▶ [SET TASK]: Set out the material from its first line through the line containing "Action: pyautogui.click(x=38, y=977)", inclusive, as a Markdown table with the columns Row and Line. Give each line a row number and leave out the blank lines.
-- START --
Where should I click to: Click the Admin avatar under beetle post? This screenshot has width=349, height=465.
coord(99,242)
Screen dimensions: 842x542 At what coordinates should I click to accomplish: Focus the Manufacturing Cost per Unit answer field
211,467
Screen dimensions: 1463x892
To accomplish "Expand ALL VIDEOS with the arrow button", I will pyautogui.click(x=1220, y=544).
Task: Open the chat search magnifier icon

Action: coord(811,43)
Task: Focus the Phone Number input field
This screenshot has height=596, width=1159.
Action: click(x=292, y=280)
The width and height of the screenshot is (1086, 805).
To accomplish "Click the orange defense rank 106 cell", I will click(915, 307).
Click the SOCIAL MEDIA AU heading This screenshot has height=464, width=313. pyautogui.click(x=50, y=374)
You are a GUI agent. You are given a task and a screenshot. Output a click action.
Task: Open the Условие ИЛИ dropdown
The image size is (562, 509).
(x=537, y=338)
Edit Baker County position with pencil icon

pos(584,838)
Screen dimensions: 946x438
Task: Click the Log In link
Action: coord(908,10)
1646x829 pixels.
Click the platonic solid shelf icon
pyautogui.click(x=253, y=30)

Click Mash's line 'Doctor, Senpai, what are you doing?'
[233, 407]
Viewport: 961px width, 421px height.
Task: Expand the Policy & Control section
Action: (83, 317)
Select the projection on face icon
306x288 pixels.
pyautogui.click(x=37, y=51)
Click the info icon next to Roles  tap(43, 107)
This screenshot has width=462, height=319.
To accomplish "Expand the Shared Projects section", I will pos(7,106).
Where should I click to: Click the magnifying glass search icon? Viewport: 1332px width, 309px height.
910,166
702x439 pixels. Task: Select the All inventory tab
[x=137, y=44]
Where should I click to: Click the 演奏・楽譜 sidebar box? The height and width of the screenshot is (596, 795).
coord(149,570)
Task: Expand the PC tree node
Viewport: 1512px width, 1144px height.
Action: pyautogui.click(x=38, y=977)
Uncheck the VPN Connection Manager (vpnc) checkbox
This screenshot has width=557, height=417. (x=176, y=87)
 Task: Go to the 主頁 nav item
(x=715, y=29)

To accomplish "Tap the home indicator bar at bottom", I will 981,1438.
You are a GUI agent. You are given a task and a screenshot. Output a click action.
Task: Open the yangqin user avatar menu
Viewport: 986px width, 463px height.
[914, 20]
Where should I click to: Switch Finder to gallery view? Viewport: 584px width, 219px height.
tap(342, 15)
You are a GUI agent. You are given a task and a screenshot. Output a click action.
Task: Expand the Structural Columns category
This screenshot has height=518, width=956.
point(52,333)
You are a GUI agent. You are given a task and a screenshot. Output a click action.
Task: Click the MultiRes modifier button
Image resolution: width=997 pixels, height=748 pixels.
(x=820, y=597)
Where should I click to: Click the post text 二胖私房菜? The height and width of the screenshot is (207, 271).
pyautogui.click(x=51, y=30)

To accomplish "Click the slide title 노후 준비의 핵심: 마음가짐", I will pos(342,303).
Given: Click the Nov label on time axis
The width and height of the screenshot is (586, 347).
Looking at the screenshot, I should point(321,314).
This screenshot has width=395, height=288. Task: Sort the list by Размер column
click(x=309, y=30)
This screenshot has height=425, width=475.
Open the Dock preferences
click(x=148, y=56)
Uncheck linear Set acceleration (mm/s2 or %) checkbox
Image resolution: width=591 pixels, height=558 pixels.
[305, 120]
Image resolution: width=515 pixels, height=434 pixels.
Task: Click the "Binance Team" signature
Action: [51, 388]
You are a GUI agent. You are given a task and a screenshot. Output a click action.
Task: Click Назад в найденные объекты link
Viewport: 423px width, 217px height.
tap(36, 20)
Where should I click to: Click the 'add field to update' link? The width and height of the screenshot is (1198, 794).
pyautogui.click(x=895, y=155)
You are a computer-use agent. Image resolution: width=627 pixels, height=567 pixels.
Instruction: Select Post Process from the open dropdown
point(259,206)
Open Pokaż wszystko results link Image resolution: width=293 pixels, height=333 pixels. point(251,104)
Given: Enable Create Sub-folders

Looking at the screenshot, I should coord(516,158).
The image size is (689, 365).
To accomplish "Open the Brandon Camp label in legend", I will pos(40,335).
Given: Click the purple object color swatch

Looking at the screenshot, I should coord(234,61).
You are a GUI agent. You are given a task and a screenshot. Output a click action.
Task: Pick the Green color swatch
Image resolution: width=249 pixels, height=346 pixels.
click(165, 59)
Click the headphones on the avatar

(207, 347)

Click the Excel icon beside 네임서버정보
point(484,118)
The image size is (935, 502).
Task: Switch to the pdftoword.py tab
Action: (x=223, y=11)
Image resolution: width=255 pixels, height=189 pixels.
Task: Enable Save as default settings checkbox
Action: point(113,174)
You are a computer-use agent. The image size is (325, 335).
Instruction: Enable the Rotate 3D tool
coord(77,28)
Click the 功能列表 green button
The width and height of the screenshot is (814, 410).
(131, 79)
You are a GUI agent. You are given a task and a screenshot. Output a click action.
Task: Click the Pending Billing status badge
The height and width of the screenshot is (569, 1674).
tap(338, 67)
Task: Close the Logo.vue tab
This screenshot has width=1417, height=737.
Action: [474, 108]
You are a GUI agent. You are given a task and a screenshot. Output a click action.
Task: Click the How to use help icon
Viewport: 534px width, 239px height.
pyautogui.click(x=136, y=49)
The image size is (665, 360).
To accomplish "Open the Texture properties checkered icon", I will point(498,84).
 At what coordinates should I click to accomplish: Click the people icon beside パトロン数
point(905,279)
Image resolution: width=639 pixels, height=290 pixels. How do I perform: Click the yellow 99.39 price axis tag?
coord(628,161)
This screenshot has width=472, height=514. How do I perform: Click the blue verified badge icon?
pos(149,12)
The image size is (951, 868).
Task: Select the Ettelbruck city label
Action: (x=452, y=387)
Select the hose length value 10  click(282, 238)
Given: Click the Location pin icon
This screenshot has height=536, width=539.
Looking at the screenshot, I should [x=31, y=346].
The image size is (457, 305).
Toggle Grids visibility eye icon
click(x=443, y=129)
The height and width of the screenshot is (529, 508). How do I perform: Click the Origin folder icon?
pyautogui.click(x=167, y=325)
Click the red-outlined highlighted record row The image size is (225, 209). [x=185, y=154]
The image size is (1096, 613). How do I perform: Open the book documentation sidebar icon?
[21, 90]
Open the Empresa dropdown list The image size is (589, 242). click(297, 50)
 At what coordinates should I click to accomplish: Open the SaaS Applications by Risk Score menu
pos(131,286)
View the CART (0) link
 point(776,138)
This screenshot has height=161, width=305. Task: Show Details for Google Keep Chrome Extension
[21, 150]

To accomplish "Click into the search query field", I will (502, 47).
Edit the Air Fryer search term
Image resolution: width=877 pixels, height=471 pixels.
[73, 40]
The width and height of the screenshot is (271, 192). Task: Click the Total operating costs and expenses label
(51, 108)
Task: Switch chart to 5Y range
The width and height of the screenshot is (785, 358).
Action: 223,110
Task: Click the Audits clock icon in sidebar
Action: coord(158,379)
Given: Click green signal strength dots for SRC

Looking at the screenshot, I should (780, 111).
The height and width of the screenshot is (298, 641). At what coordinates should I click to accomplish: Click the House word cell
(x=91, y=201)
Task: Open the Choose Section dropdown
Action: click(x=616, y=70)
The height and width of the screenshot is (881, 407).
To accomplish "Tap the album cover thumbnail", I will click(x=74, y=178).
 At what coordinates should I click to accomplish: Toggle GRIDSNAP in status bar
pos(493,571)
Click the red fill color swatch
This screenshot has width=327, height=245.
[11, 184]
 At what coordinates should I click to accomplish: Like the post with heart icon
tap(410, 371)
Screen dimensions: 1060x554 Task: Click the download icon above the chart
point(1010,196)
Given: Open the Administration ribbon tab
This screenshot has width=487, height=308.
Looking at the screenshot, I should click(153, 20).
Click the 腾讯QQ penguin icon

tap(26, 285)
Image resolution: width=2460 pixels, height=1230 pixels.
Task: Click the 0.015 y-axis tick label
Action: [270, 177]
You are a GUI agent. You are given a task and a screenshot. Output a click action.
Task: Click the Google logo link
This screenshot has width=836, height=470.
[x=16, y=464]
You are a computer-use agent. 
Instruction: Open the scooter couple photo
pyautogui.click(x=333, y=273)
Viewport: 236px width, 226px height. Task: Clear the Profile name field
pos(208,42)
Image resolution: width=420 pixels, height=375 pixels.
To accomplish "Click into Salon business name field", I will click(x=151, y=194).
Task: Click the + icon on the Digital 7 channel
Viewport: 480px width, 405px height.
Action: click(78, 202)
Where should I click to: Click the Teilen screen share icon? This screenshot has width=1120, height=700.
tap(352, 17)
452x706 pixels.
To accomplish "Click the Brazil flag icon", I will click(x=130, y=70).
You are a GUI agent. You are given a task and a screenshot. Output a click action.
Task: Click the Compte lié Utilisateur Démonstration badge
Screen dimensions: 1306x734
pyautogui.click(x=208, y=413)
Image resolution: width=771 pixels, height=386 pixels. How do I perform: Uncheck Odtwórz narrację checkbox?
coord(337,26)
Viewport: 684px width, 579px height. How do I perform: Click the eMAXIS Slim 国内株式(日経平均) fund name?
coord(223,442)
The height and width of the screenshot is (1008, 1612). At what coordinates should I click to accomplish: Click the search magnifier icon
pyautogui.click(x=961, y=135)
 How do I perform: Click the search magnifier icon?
-- END --
▶ [RIGHT ANSWER]:
| Row | Line |
|---|---|
| 1 | Where should I click to: Click the Admin avatar under beetle post? This screenshot has width=349, height=465. |
| 2 | coord(99,242) |
| 3 | Screen dimensions: 842x542 At what coordinates should I click to accomplish: Focus the Manufacturing Cost per Unit answer field |
| 4 | 211,467 |
| 5 | Screen dimensions: 1463x892 |
| 6 | To accomplish "Expand ALL VIDEOS with the arrow button", I will pyautogui.click(x=1220, y=544). |
| 7 | Task: Open the chat search magnifier icon |
| 8 | Action: coord(811,43) |
| 9 | Task: Focus the Phone Number input field |
| 10 | This screenshot has height=596, width=1159. |
| 11 | Action: click(x=292, y=280) |
| 12 | The width and height of the screenshot is (1086, 805). |
| 13 | To accomplish "Click the orange defense rank 106 cell", I will click(915, 307). |
| 14 | Click the SOCIAL MEDIA AU heading This screenshot has height=464, width=313. pyautogui.click(x=50, y=374) |
| 15 | You are a GUI agent. You are given a task and a screenshot. Output a click action. |
| 16 | Task: Open the Условие ИЛИ dropdown |
| 17 | The image size is (562, 509). |
| 18 | (x=537, y=338) |
| 19 | Edit Baker County position with pencil icon |
| 20 | pos(584,838) |
| 21 | Screen dimensions: 946x438 |
| 22 | Task: Click the Log In link |
| 23 | Action: coord(908,10) |
| 24 | 1646x829 pixels. |
| 25 | Click the platonic solid shelf icon |
| 26 | pyautogui.click(x=253, y=30) |
| 27 | Click Mash's line 'Doctor, Senpai, what are you doing?' |
| 28 | [233, 407] |
| 29 | Viewport: 961px width, 421px height. |
| 30 | Task: Expand the Policy & Control section |
| 31 | Action: (83, 317) |
| 32 | Select the projection on face icon |
| 33 | 306x288 pixels. |
| 34 | pyautogui.click(x=37, y=51) |
| 35 | Click the info icon next to Roles  tap(43, 107) |
| 36 | This screenshot has width=462, height=319. |
| 37 | To accomplish "Expand the Shared Projects section", I will pos(7,106). |
| 38 | Where should I click to: Click the magnifying glass search icon? Viewport: 1332px width, 309px height. |
| 39 | 910,166 |
| 40 | 702x439 pixels. Task: Select the All inventory tab |
| 41 | [x=137, y=44] |
| 42 | Where should I click to: Click the 演奏・楽譜 sidebar box? The height and width of the screenshot is (596, 795). |
| 43 | coord(149,570) |
| 44 | Task: Expand the PC tree node |
| 45 | Viewport: 1512px width, 1144px height. |
| 46 | Action: pyautogui.click(x=38, y=977) |